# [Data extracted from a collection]
______________________________

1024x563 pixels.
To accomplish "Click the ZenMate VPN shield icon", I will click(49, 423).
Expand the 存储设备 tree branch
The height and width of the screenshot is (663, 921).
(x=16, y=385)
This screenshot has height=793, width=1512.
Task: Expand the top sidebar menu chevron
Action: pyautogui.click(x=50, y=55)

______________________________

# [Task instructions]
Repeat everything from the line containing "Expand the 存储设备 tree branch" down to the last of the lines above, including both ends.

# [Expected answer]
Expand the 存储设备 tree branch
The height and width of the screenshot is (663, 921).
(x=16, y=385)
This screenshot has height=793, width=1512.
Task: Expand the top sidebar menu chevron
Action: pyautogui.click(x=50, y=55)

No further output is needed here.